2018 presidential campaign kicks off in Russia
The 2018 presidential campaign started in Russia on Monday, signaling the start of months of preparation. All potential participants and their supporters are now to spring into action.

Last week the upper house of the Russian parliament – the Federation Council – approved the choice of date and the decree came into force after it was published in the Monday edition of the Rossiiskaya Gazeta daily. 

The date of the election is set for March 18, the anniversary of Crimea’s reunification with Russia. Senior Russian politicians have reportedly emphasized the symbolism of this coincidence, but noted that it had not been done on purpose. the changes in election terms were made in Spring 2017 in order not to let the polls clash with the “long weekend” resulting from March 8 – International Women’s Day – falling on a Thursday.

The law now gives those who seek to become independent candidates 20 days to hold a convention of their supporters and then take the minutes of the event to the Central Elections Commission, along with other papers necessary for opening the registration process. Political parties that do not hold any parliamentary seats have 25 days to hold their election conventions and come up with the names of candidates. An independent candidate needs to collect 300,000 signatures of supporters whereas a candidate from a non-parliamentary has to present 100,000. Political parties that hold seats in the federal parliament can propose candidates without presenting supporters’ signatures.

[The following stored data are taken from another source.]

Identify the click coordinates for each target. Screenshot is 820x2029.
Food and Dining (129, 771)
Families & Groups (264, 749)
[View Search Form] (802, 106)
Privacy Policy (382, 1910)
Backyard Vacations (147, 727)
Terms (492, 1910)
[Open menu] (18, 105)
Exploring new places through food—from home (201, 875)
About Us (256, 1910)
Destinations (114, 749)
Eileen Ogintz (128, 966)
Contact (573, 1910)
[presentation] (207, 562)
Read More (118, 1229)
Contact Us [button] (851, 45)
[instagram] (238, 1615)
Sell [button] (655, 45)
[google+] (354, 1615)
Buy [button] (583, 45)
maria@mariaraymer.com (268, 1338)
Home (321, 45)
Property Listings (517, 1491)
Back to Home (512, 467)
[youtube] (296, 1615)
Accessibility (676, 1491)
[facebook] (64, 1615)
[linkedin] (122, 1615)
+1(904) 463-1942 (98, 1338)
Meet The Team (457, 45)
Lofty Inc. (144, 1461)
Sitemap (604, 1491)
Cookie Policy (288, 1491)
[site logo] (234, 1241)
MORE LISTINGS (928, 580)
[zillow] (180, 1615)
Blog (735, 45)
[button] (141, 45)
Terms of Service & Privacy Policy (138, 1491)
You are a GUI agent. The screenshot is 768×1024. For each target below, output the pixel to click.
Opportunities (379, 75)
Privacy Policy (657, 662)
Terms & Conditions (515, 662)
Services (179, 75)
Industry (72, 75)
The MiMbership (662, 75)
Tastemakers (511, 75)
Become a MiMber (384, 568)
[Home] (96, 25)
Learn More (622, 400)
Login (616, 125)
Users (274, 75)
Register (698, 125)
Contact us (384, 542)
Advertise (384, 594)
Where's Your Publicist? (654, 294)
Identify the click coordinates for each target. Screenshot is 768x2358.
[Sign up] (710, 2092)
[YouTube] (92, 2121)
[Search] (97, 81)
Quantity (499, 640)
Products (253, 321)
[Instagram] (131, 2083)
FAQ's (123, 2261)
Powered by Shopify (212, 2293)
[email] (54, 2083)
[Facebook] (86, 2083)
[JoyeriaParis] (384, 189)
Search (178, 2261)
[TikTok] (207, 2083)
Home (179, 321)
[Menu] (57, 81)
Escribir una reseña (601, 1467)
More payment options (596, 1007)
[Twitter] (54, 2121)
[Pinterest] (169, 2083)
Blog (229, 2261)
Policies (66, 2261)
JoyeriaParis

The deadline for submitting the package of documents required for registration of a candidate, including the supporters’ signatures, is set for January 31, 2018 at 18-00 Moscow time.

The Russian government has allocated almost 15 billion rubles (over $252 million) for the campaign. The Central Elections Commission is expected to approve the detailed budget and plan of election events at its Monday session.

The head of the commission said last week that the country’s election system was completely ready for the polls, adding that the authorities have created “unprecedented conditions for absolutely transparent and open elections” and that the system of video monitoring that will be used is the best in the world.

Presidential candidate Ella Pamfilova also said that she personally hoped that the 2018 campaign would bring “positive surprises” while being competitive and interesting.

Deputy chairman of the commission Nikolai Bulayev told reporters on Monday that the automated ballot-processing complexes that will be used in 2018 were not connected to any outside data networks and therefore cannot be hacked. “If you take an ax or a hammer you can break the box and throw some ballots in… but as far as hacking is concerned, in our opinion it is impossible,” the official was quoted as saying by TASS.